This was an attempt to construct the rhythm of life, taking into account its inevitable evolutionary mutations. The mosaic of life was multifaceted, its murals of many levels. Spring and autumn were beautiful, but each gave way to summer and winter, which had their own compensations. The day could be resplendent, but it was inevitably followed by night, and if the night was unhappy, it would as surely be followed by dawn. Orgasms, however ecstatic, could not be stretched forever. The sexual urge, however legitimate, could not be sustained in permanence. The body, however beautiful, could not remain untainted by the vicissitudes of age. And desire and passion, however intense, could not forever retain the same efficacy of expression and fulfillment.
Krishna left Vrindavan to demonstrate this verity. In doing so he demonstrated too the essential nature of his own being. His involvement in Vrindavan was but an enactment of his leela. He was a participant in the rasa and in the escapades on the banks of the Yamuna with Radha and the gopis, but this participation was inherently transcendent. He was involved but it did not involve him. He was a yogi, above the joys of attachment and the sorrows of separation. Vrindavan may have been possessed by him, but he could never be possessed by Vrindavan. His rasa leelas may have proceeded for nights on end, but at another level, he was the eternal celibate, untainted by his actions, and above its consequences.
The plight of the gopis was different. Their attachment to Krishna was real. The joy they derived in the rasa was overwhelming. Their horizons were limited to Krishna and the groves of Vrindavan and the sandy banks of the Yamuna. It was essential, therefore, that they learnt to give to their desires a form and content which went beyond the physical. Krishna’s presence in Vrindavan had given sanctity to the joys of the flesh. His absence from it was meant to convey the limitations of the joys of the flesh, if pursued in isolation. Unconstrained joy was the essence of divinity. Sex was an aspect of that divine joy, but not the whole of it. The enlightened life was a balance of several goals, each rewarding only in a wholesome linkage with the other. Having revelled in the rasa, Krishna’s purpose was to teach, through viraha, the possibility of achieving the same intensity of union without physical stimulus. In doing so, he was not denying the role of the senses but merely asserting that in conjunction with the pleasure of the senses, there could be pursued, as the next stage, an equally valid and certainly more autonomous (that is, less dependent on external stimuli) path to fulfilment and joy.

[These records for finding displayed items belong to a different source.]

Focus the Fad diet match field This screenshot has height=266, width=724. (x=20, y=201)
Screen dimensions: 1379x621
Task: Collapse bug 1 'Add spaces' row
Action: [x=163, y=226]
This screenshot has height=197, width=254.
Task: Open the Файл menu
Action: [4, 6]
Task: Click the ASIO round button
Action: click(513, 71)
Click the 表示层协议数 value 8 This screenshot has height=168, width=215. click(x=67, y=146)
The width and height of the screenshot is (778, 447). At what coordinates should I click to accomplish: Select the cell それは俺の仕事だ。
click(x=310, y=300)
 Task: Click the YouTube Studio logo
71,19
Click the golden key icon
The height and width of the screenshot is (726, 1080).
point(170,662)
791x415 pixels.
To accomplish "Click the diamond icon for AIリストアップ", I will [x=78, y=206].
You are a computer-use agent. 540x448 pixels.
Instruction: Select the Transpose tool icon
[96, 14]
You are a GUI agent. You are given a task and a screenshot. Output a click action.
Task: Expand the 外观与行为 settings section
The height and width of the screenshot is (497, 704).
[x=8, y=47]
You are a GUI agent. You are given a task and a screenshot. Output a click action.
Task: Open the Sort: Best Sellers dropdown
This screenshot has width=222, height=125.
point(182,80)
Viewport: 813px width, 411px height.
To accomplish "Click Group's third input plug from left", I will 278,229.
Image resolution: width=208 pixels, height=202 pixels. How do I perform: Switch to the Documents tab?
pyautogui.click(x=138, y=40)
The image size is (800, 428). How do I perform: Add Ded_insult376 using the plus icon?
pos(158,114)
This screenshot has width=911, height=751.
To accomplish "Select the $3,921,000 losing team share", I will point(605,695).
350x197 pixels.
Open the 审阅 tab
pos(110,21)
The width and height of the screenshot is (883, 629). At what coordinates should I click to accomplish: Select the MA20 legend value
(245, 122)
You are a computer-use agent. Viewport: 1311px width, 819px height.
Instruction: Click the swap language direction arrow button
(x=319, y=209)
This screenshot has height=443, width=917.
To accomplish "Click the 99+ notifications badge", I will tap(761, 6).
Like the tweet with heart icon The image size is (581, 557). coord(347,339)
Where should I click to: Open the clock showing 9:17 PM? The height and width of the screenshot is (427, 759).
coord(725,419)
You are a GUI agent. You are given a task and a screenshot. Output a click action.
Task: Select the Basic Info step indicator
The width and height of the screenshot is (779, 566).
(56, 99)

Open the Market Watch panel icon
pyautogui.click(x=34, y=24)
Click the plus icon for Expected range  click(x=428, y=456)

In the Bhagavata, Krishna explained the process to the gopis in the following way:
As for me, even when love is showered on me, sometimes I do not return it. The reason is because I want them to love me more: to become more devoted to me: to think of me and only me: to become my bhaktas. Take, for instance, a very poor man who has found wealth suddenly. If, after having it with him he loses it, his pain will be more than when he was poor, and his thoughts will be more intense about wealth: wealth which he had found only to lose it: Even so, I vanished from your sight because I wanted to know how dear I am to you and how indispensable. Your devotion to me has become more now when you went through the agony of losing me . . .
The essential logic was simple: First I give; then I take it away; then you miss what I gave; then the contemplation of what you had enables you to have without having.
The focused intensity of vision that viraha could produce was the subject of study of both erotic and rhetorical texts in India. The gopis deprived of Krishna’s physical presence went through an identified phase of emotional and physical trauma. There was loss of sleep (nidrachcheda), loss of weight (tanuta), an aversion to any object not relating to the beloved (visayebhyo vyavritti), an unconcern for shame and modesty (lajja pranasa), delirium (unmaada) and fainting or a feeling of senselessness (murchcha). There were other symptoms: longing (abhilasha), anxiety (chinta), remembrance (smarana), telling the qualities of the beloved (gunakirtana), agitation and fear(udvega), delirium and senseless chatter (pratapa), seeing all things as consisting of the beloved (tan-maya), sickness and fever (vyadhi, jvara), stupor or stiffness (jadata), languor and displeasure (arati), and so forth’.